Affected cytochrome P450 (CYP450) isoenzymes and drug transporters: CYP3A4, CYP2B6, CYP2C19, CYP2C9, P-glycoprotein (P-gp)
Oral desogestrel exhibits roughly 79% bioavailability. Ethinyl estradiol results in roughly 56% bioavailability.[26803]
Vaginal route
Following vaginal administration of the hormonal ring, etonogestrel is rapidly absorbed with close to 100% bioavailability. Vaginal administration of ethinyl estradiol results in roughly 56% bioavailability.[26803]
Discontinue etonogestrel; ethinyl estradiol vaginal ring if pregnancy is detected as there is no reason to continue combined hormonal contraceptives (CHCs) during pregnancy. Epidemiologic studies and meta-analyses have not found an increased risk of genital or nongenital birth defects (including cardiac anomalies and limb-reduction defects) following exposure to CHCs before conception or during early pregnancy. For any CHC user who has missed 2 consecutive periods, pregnancy should be ruled out before continuing CHC use. If the CHC user has not adhered to the prescribed schedule, consider the possibility of pregnancy at the first missed period; discontinue the CHC until pregnancy is ruled out.[43310] [30858] Females using the etonogestrel; ethinyl estradiol vaginal ring may experience unscheduled (breakthrough) bleeding and spotting, especially during the first month of use; check for pregnancy if unscheduled bleeding persists or occurs after previously regular cycles with this contraceptive ring.[43310]
Product labels for combined hormonal contraceptives (CHCs) recommend avoidance if possible during breast-feeding until the lactating individual has completely weaned their child. Small amounts of hormonal contraceptive steroids (estrogens and progestins) have been identified in human milk and a few reports of effects on the infant exist, including jaundice and breast enlargement.[43310] The U.S. Medical Eligibility Criteria (USMEC) state that CHCs should not be used during the first 4 weeks after delivery because of concerns about the potential effects of estrogen on breast-feeding performance during the establishment of lactation.

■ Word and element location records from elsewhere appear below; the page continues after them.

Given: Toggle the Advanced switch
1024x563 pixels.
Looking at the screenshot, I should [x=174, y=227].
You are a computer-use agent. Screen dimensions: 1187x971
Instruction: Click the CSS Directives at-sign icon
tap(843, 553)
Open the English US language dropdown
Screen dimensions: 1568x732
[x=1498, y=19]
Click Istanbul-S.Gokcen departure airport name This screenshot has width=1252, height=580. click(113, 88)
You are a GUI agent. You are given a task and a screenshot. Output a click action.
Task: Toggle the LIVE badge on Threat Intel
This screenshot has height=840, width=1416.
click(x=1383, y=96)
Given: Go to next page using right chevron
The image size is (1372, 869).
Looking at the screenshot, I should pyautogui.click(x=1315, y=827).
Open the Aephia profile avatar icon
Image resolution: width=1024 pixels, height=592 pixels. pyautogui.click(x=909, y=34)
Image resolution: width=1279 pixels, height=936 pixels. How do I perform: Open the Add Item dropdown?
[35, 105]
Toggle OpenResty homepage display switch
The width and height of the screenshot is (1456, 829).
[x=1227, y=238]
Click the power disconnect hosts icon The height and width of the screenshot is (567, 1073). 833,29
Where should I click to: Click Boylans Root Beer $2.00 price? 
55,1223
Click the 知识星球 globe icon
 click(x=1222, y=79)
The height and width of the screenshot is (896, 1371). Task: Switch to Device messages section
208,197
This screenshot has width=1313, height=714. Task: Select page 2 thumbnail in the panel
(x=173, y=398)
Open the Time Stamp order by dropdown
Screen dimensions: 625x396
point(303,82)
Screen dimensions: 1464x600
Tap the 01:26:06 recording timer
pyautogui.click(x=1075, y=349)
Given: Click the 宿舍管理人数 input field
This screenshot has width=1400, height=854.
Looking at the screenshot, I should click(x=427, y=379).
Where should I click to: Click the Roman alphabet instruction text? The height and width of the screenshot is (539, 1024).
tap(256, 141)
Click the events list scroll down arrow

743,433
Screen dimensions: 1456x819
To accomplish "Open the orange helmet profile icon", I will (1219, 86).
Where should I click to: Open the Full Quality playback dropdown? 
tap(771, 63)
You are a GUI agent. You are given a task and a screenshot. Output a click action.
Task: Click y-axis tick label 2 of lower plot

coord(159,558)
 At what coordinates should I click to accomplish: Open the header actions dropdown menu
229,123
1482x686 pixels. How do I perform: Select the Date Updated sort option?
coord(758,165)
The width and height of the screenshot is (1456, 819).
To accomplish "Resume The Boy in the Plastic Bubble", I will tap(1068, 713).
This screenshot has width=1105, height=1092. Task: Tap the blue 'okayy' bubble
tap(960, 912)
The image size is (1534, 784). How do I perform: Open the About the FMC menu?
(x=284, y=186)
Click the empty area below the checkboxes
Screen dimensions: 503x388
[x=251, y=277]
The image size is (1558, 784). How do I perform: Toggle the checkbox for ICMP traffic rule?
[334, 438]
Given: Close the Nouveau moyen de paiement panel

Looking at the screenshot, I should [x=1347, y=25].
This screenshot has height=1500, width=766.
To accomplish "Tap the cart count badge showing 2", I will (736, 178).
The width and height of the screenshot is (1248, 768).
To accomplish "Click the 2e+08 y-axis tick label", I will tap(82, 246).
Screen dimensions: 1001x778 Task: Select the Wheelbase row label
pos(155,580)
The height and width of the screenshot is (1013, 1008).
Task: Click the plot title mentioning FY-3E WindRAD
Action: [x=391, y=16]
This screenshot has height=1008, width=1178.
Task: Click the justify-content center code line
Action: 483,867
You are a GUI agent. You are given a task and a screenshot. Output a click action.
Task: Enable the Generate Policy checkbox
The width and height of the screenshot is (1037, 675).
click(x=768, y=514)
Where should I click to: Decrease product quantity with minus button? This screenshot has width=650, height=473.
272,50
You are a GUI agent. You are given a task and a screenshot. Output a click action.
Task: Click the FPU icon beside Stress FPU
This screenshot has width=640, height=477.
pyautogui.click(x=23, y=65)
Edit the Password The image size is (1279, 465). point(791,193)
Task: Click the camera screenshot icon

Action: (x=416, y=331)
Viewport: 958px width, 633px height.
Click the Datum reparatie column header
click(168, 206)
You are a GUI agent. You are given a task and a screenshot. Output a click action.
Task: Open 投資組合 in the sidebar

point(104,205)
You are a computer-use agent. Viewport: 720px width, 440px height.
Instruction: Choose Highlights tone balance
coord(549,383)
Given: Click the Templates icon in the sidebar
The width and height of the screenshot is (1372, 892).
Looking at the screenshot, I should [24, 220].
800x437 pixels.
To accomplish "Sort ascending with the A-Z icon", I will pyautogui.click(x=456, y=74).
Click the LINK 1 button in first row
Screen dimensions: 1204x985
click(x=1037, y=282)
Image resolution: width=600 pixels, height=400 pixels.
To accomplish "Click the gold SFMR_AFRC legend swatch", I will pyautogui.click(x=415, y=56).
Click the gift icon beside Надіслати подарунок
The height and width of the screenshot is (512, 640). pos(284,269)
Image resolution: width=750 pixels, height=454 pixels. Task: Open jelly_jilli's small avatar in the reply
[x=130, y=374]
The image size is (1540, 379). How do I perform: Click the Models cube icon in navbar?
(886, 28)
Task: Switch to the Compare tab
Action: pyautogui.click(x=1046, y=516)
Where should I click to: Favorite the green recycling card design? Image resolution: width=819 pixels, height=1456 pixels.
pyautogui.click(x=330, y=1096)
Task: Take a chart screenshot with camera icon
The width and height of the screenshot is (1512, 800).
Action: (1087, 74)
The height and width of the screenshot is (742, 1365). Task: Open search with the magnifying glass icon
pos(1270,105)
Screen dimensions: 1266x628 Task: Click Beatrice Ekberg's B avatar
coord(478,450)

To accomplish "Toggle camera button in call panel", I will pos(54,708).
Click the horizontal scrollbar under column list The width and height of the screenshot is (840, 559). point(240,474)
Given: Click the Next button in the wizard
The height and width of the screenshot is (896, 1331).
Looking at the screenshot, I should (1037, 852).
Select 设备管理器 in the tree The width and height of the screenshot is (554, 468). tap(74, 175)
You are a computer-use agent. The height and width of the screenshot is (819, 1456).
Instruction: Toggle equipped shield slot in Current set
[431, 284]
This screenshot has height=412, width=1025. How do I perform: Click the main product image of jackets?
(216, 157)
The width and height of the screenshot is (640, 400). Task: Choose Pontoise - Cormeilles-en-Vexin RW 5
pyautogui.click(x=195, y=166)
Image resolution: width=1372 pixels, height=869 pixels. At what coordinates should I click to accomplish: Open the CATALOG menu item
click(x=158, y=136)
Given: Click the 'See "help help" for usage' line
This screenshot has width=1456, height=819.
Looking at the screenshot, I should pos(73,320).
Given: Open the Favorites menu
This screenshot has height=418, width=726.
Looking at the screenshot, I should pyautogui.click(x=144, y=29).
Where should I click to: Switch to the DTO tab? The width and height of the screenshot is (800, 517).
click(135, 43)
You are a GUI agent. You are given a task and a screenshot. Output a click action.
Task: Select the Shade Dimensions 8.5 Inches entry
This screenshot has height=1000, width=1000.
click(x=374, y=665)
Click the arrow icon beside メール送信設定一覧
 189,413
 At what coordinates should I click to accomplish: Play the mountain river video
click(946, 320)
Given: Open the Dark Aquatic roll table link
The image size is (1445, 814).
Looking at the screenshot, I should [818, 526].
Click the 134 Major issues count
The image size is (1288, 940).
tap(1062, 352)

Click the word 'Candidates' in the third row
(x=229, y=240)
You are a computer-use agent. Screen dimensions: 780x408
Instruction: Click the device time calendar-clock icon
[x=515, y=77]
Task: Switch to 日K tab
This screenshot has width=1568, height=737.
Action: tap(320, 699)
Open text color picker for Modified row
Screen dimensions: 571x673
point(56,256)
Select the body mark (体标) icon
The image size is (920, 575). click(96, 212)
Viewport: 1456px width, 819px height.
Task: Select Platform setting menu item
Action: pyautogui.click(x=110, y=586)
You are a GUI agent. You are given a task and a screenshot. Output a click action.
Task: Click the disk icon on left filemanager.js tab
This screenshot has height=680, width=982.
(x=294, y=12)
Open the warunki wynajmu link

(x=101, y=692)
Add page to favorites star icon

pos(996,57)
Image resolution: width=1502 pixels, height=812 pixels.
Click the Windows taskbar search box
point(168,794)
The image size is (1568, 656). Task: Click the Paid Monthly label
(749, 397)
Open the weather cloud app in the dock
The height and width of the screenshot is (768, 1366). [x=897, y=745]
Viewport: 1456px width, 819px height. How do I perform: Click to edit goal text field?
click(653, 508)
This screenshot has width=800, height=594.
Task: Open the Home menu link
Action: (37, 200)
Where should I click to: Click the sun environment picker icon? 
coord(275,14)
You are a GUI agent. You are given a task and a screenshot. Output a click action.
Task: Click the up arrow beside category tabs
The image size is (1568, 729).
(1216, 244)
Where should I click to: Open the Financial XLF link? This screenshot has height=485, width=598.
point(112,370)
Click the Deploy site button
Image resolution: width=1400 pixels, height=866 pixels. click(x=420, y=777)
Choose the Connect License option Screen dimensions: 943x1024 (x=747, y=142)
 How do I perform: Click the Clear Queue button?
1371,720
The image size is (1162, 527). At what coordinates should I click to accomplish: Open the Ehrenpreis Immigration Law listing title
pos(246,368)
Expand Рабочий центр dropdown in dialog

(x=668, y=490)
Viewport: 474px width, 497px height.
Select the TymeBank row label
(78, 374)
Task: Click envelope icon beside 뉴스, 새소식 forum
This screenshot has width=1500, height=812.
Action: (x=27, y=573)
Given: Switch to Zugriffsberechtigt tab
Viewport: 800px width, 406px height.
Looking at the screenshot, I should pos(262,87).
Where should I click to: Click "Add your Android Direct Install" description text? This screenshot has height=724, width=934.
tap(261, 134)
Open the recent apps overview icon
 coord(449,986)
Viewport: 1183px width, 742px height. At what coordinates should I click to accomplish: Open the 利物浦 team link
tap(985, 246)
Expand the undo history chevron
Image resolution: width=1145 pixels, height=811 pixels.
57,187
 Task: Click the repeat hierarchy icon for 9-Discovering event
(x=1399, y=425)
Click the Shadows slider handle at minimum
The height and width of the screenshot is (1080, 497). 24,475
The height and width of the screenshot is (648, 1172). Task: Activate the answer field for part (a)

If a patient is breast-feeding and begins taking a CHC 4 to 6 weeks after delivery, the breastfed infant should be monitored for appetite changes, hormonal side effects, and proper weight gain/growth.[48201] One study found that low-dose CHCs (e.g., 10 mcg per day ethinyl estradiol) may not adversely affect lactation.[48200] However, a systematic review concluded that the available evidence, even from randomized controlled trials, is limited and of low quality; proper trials are needed.[48202] The World Health Organization (WHO) Contraceptive Criteria has recommendations that are more restrictive than USMEC; the WHO criteria state CHCs should not be used in breast-feeding individuals before 42 days after birth and that the disadvantages of CHC use generally outweigh the advantages between 6 weeks and 6 months after birth for individuals who are breast-feeding.[48204] Alternate contraceptive agents to consider for the breast-feeding individual include non-hormonal contraceptive methods (e.g., copper IUD, barrier methods, spermicides) and progestin-only contraceptives (e.g., medroxyprogesterone contraceptive injections, norgestrel oral contraceptive, levonorgestrel IUDs).[48201]